Op 17 februari 1934 overleed koning Albert I op 58-jarige leeftijd toen hij alleen aan het bergbeklimmen was in de Ardennen bij Marche-Les-Dames. Deze plaats maakt sinds een regionale hervorming in 1977 deel uit van Namen en ligt ongeveer 8 km stroomafwaarts aan de Maas. Volgens het officiële rapport was de doodsoorzaak een klimongeval. Daarnaast werden en worden andere doodsoorzaken vermoed, bijvoorbeeld een moordpoging of een zelfmoord. Het officiële rapport vermeldde een atypische locatie voor een ongeluk; Er werd een enkele bloedige steen gevonden op twee tot drie meter van het lichaam. In 2016 bevestigde een DNA-analyse, waarbij gevonden bloedresten werden vergeleken met levende familieleden van de koning, het proces-verbaal dat Albert I daadwerkelijk was gevallen tijdens het klimmen.

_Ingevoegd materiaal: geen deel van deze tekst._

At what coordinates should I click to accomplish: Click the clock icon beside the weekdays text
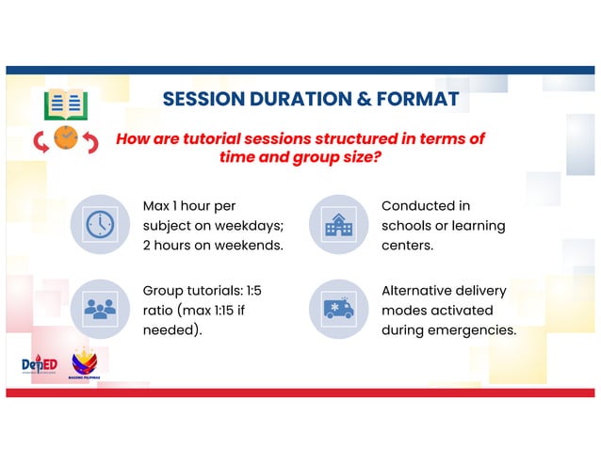(99, 223)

Er staat een gedenkteken aan de voet van de rots op de plaats van het ongeluk. Sinds de dood van Albert wordt de rots ook Roche fatale genoemd (grofweg: “Rock of Death”), en zelfs straten in België zijn er naar vernoemd, zoals: de Rue de la Roche Fatale/Noodlottige Rotstraat in Sint-Lambrechts-Woluwe/Sint-Lambrechts-Woluwe .

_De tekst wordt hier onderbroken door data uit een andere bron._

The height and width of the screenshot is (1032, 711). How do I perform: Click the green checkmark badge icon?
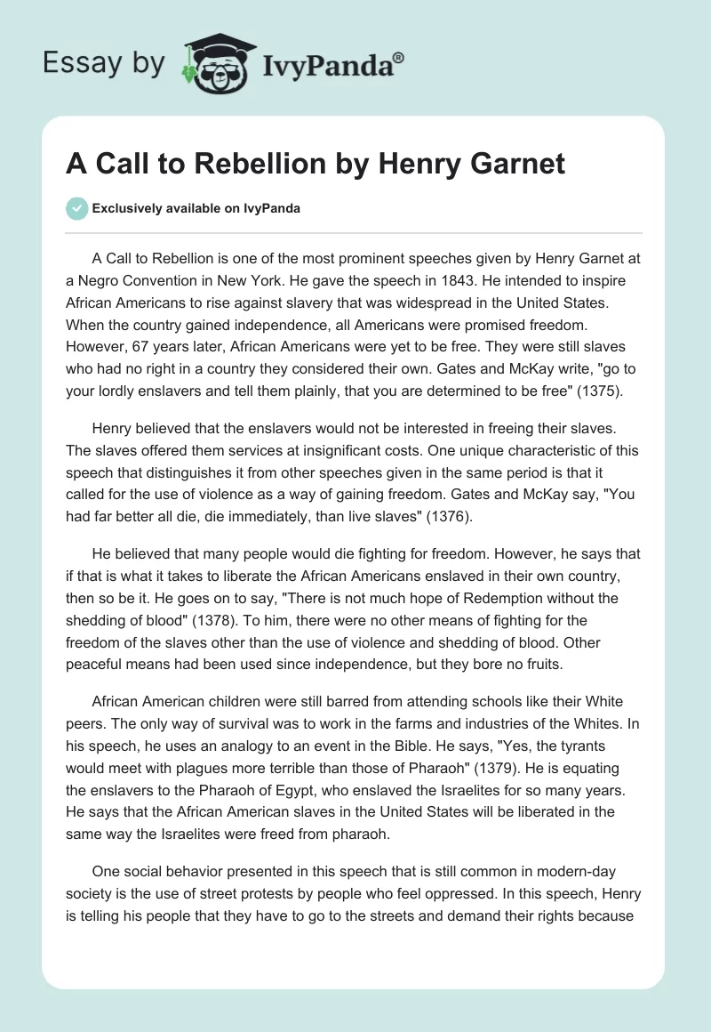pyautogui.click(x=78, y=208)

Zijn dood is gedocumenteerd in de muurschilderingbibliotheek uit 1934 van Bernard Zakheim in de Coit Tower, San Francisco.
De oudste zoon van Albert volgde hem op als Leopold III. Hij regeerde België van 1934 tot 1951 en deed vervolgens afstand van de troon ten gunste van zijn zoon Boudewijn.
Albert I werd begraven in de koninklijke crypte van de Onze-Lieve-Vrouwekerk in Laken.